Tips on observational study research design

Here are slides from a talk I gave last week as part of a series hosted by the Applied Statistics Center at Columbia: PDF

The talk was intended for grad students working on dissertation research plans.  The focus was on strategies for collecting data to analyze the effects of micro-level development policies.  I tried to make a few points, including:

  1. If your research design uses matching to control for confounding (rather than, say, an instrumental variable), you should still have a verifiable source (or sources) of exogenous variation that can explain why two units who have the same background characteristics may nonetheless differ in whether they were exposed to the program or not.  To simply match on the available variables and then claim that differences in program exposure can now be considered “random” is not convincing.  There may be a single exogenous source of variation, or it may be a collection of fortuitous accidents.  I gave as an example my study with Michael Gilligan and Eric Mvukiyehe on the effects of an ex-combatant reintegration program in Burundi (PDF).  There, the reason that some ex-combatants did not get the program was because of a bureaucratic dispute that caused one of the implementing NGO to fail in delivering benefits.  The matching in that study was used to control for the “incidental” differences in the personal and community level characteristics of ex-combatants who were designated to receive benefits from that particular NGO.  These thoughts echo some of what Chris Blattman has said recently about studies that fallaciously claim that matching somehow solves causal identification problems (link). I agree with Chris: matching is nothing more than a way to circumvent certain modeling assumptions.
  2. There is a lot of work that you can do before you hit the field to improve your data collection strategy.  This includes using available data on studies comparable to the one that you are proposing to design simulations to study power or the robustness of various design alternatives.  There are tons of datasets out there that you can find on Google.

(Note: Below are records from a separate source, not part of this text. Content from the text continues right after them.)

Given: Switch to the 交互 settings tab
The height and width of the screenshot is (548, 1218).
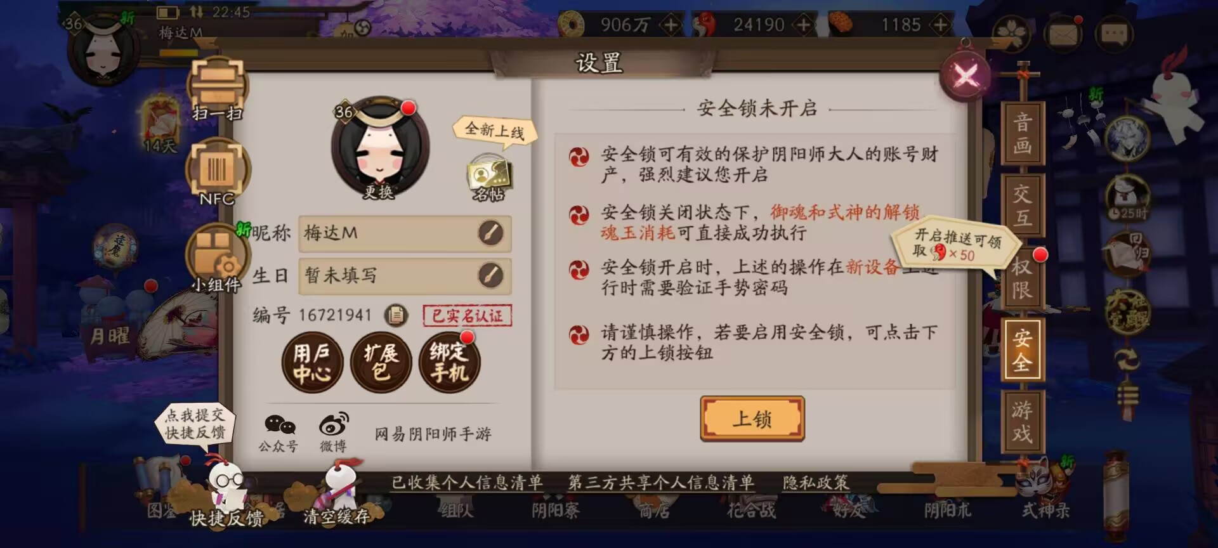Looking at the screenshot, I should pos(1022,206).

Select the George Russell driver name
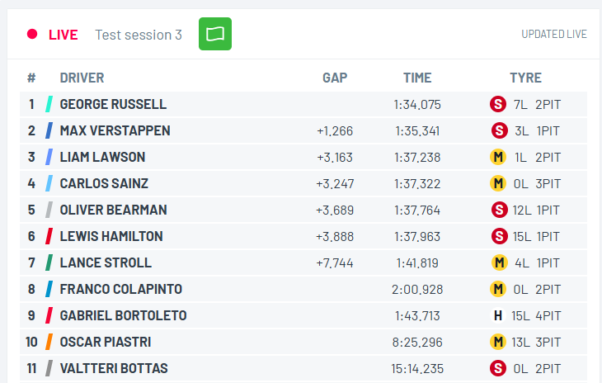point(113,104)
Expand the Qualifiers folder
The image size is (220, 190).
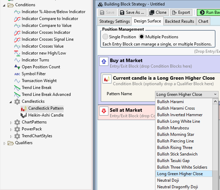[x=4, y=143]
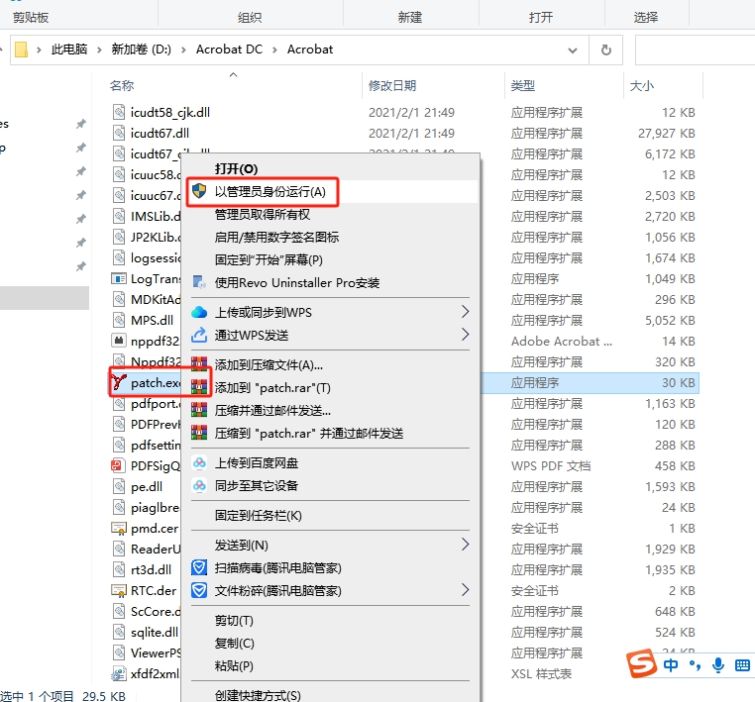The image size is (755, 702).
Task: Expand the 发送到(N) submenu arrow
Action: [466, 545]
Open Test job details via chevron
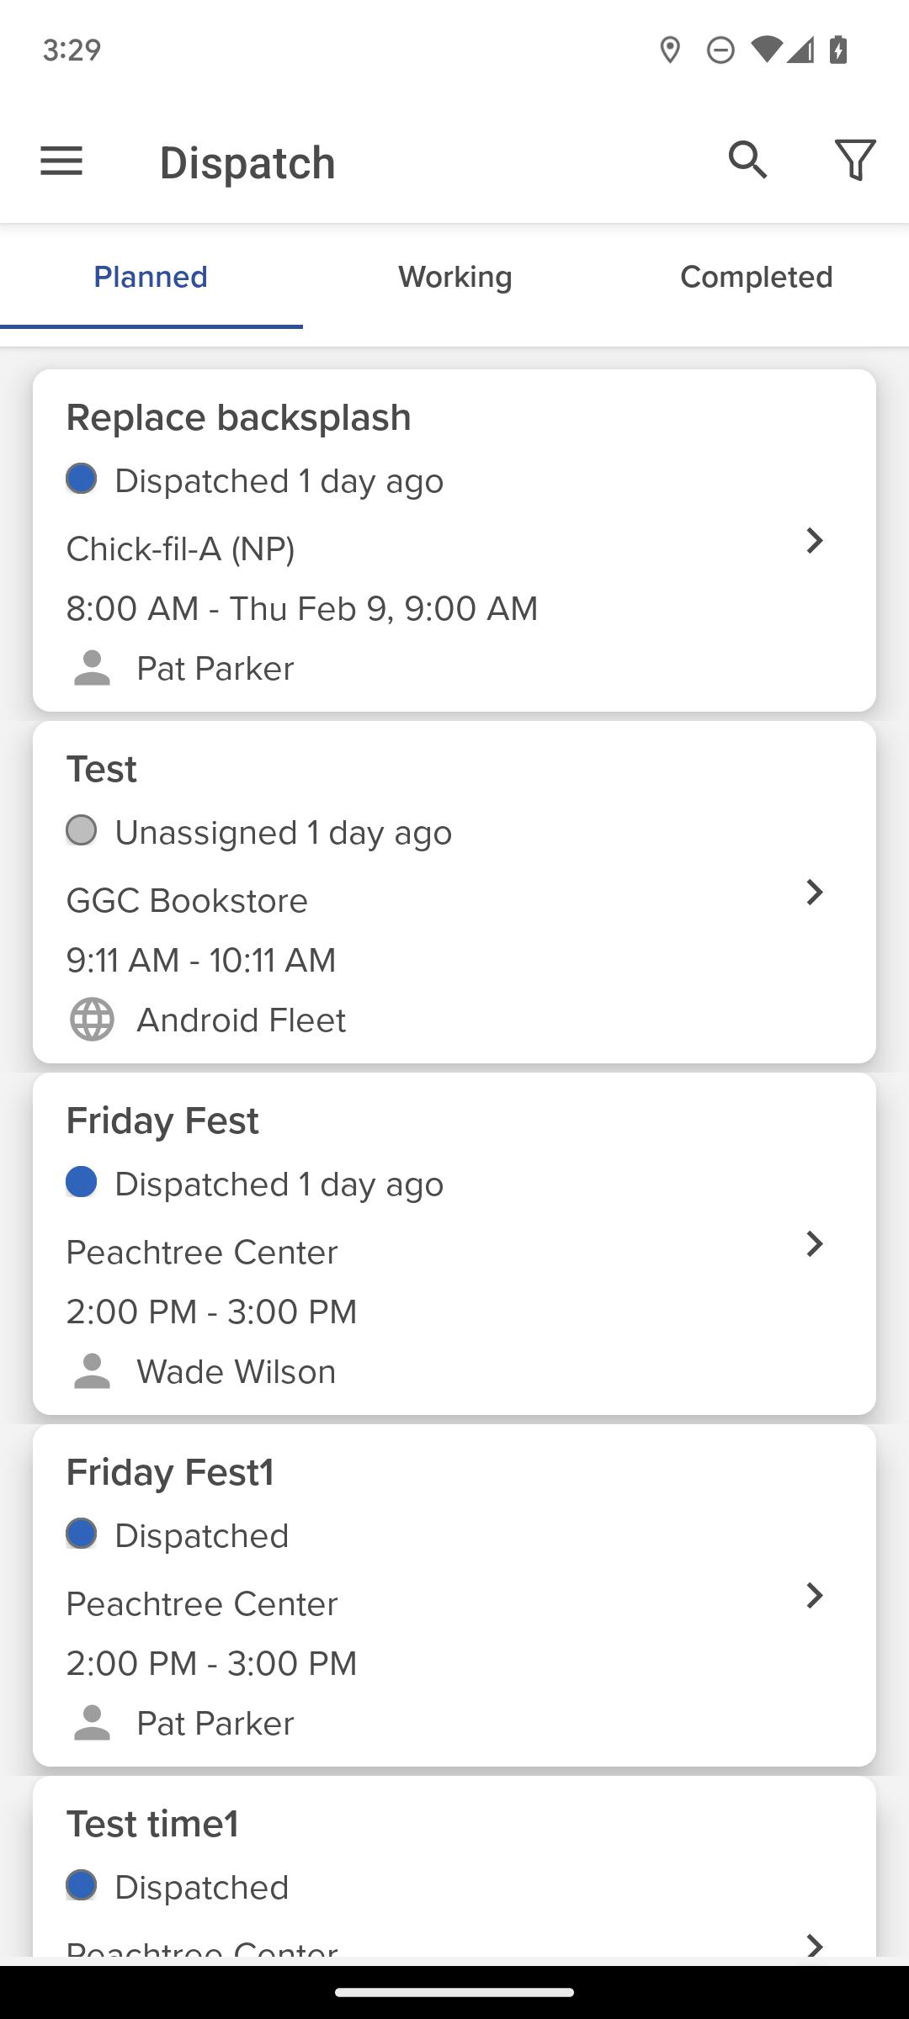 coord(814,892)
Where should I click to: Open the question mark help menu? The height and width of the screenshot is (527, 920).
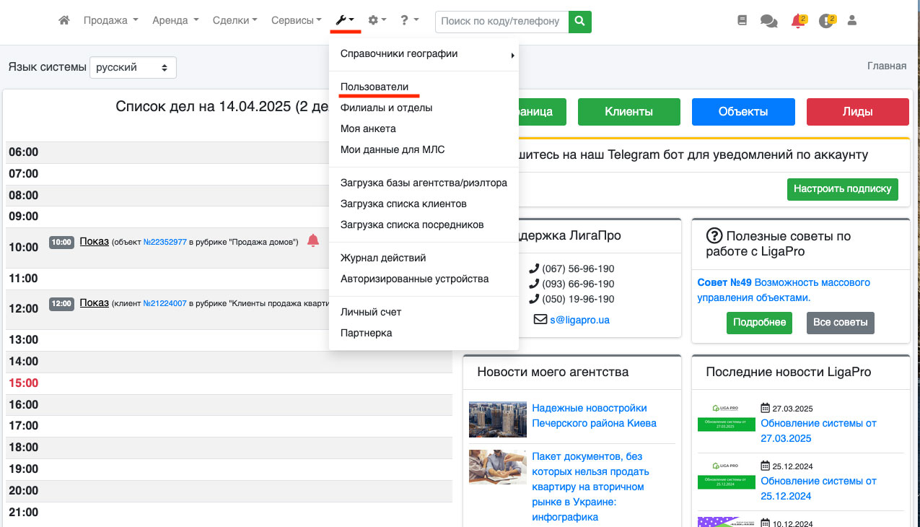tap(409, 21)
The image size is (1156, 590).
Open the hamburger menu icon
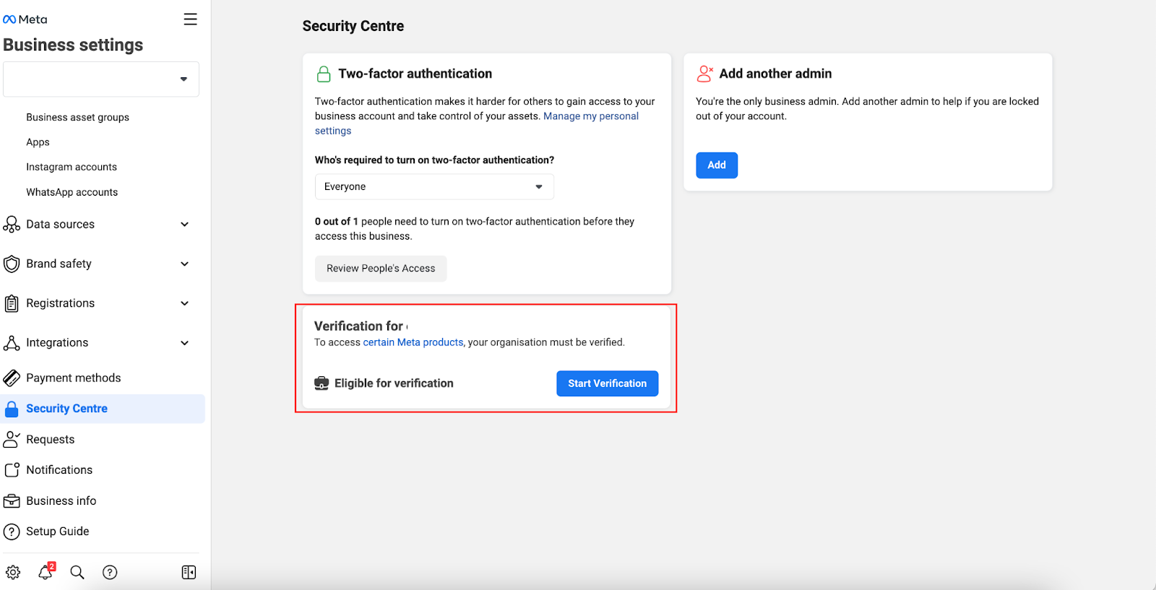click(x=190, y=19)
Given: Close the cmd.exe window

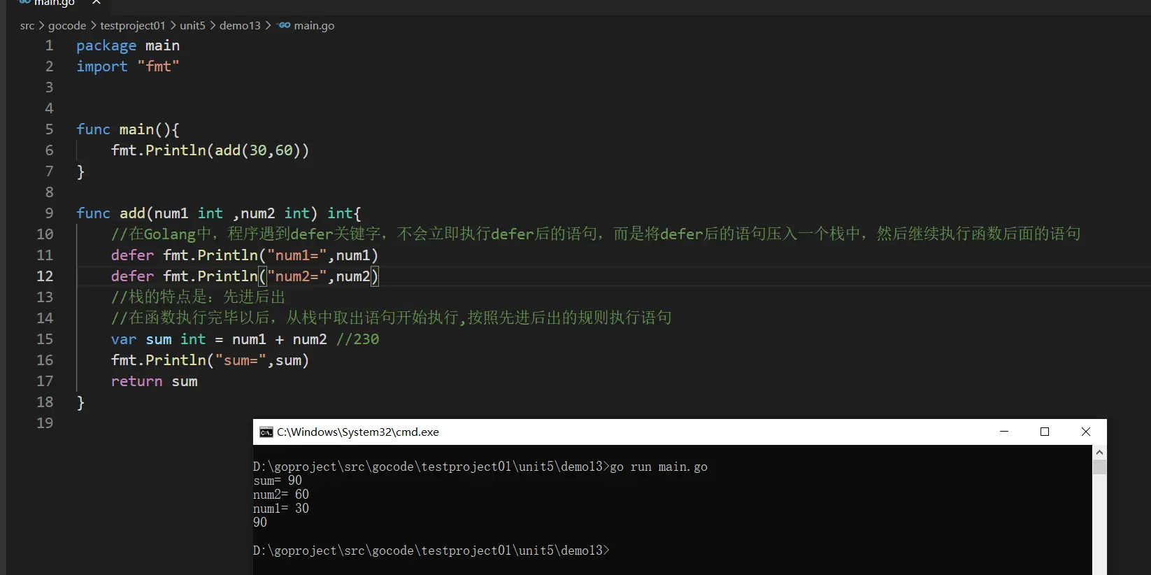Looking at the screenshot, I should (x=1086, y=432).
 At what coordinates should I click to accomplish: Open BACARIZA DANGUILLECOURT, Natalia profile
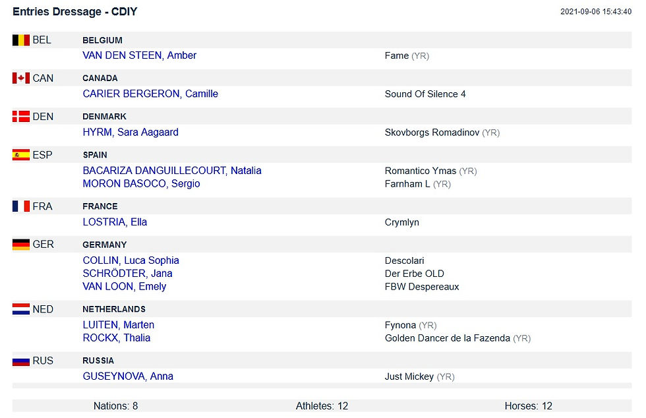(x=172, y=170)
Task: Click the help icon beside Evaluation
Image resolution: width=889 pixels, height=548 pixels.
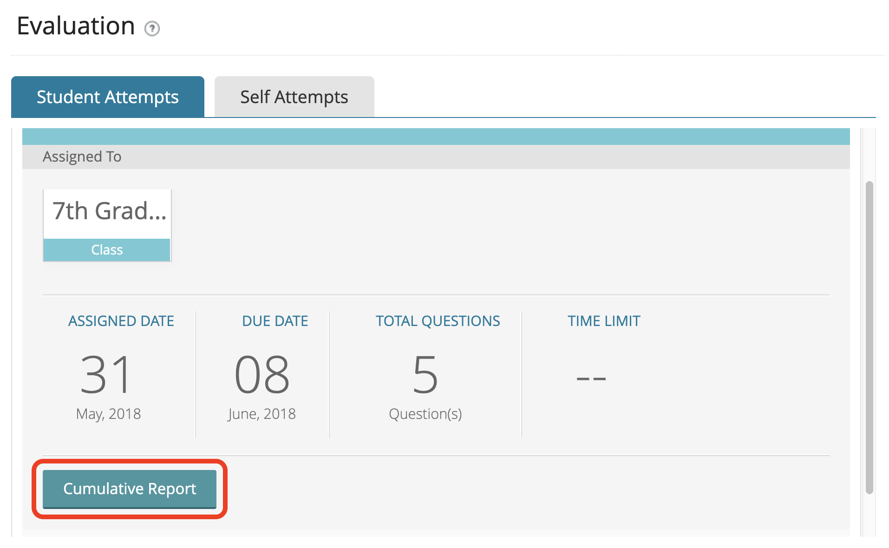Action: tap(152, 29)
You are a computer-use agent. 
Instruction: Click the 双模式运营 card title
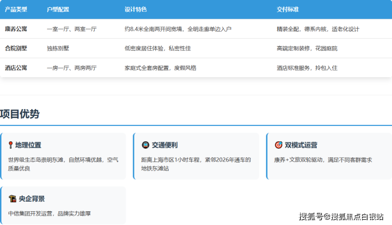[301, 145]
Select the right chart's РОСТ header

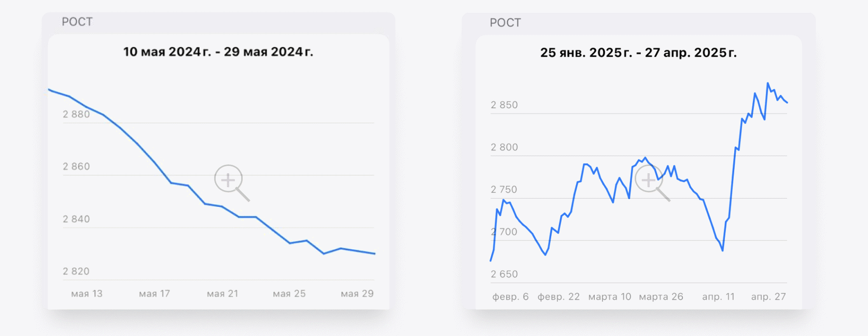tap(505, 23)
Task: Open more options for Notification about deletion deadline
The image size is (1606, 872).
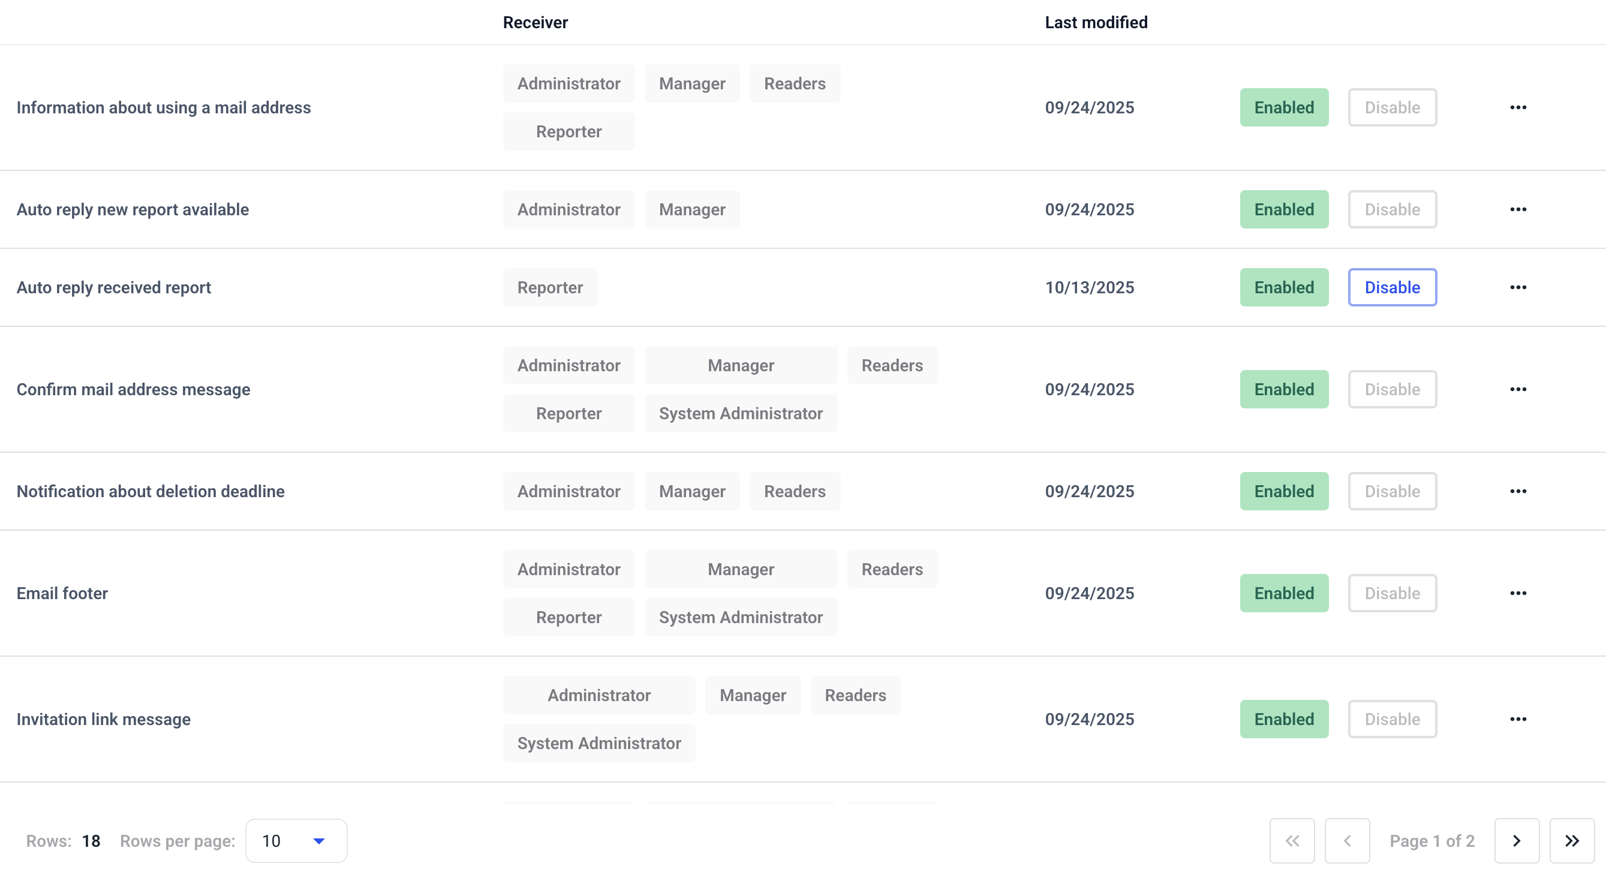Action: tap(1517, 491)
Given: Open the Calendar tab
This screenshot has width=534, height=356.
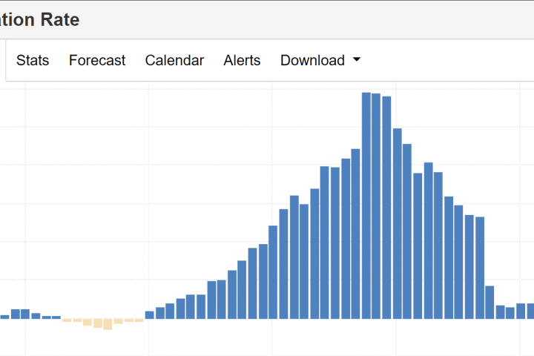Looking at the screenshot, I should coord(174,61).
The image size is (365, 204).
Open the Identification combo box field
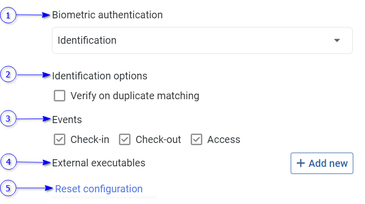coord(193,40)
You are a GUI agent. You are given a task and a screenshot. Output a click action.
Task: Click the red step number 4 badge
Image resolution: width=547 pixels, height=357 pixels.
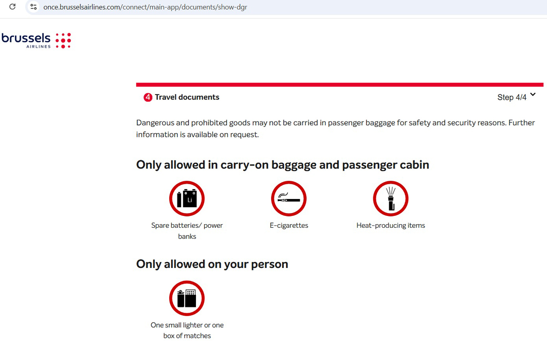pos(148,97)
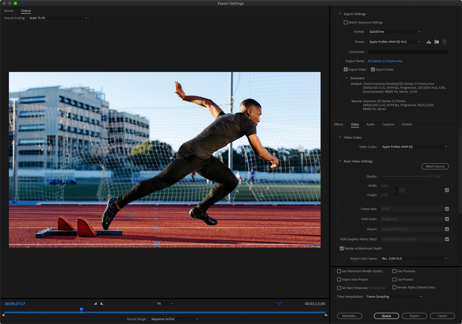Click the Quality slider handle
Image resolution: width=462 pixels, height=324 pixels.
click(x=432, y=176)

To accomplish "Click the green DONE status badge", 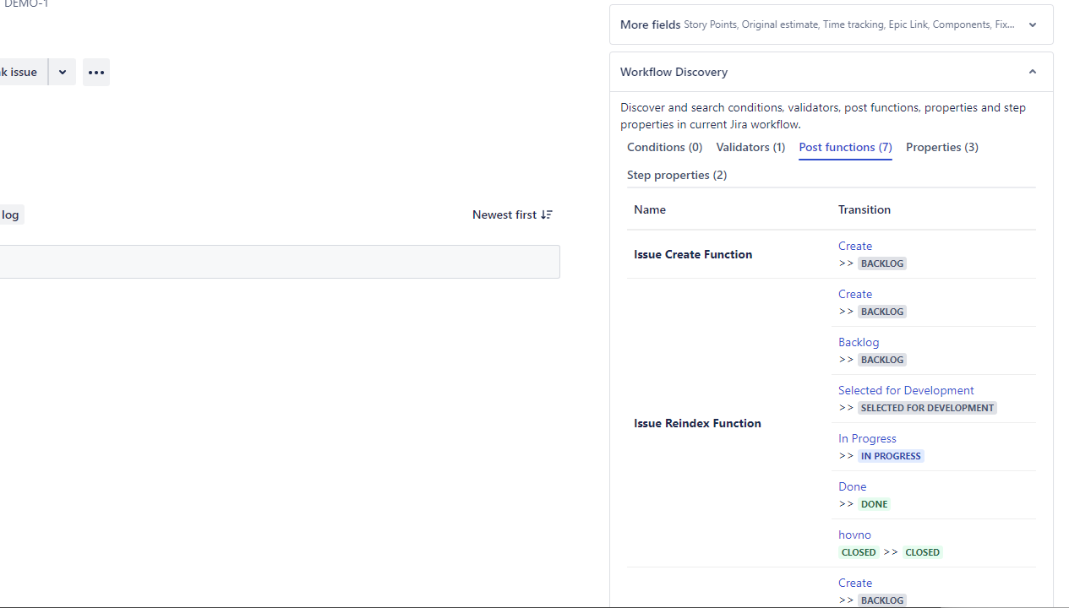I will 874,504.
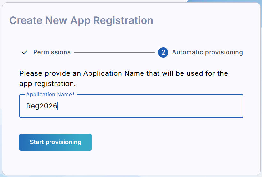Click the Reg2026 text in the field
Image resolution: width=262 pixels, height=177 pixels.
[42, 106]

There was a lively Q&A.  One person asked how we find those “verifiable sources of exogenous variation” and I answered that there is no recipe.  You come across them when you are working through the fine details of whatever you are studying.  You just need to be trained to recognize them.  Another person asked a technical question about how to integrate sampling weights into a matching estimator.  My reply was that if you are interested in estimating the effect of the treatment on the treated, you simply set for yourself the target reweighting the “control” units so that they balance the weighted sample of “treated” units.

All in all a nice discussion.  Macartan Humphreys also presented, discussing some of the challenges of implementing a rigorous sampling design in places where ex ante information on population sizes, locations, etc. is sparse.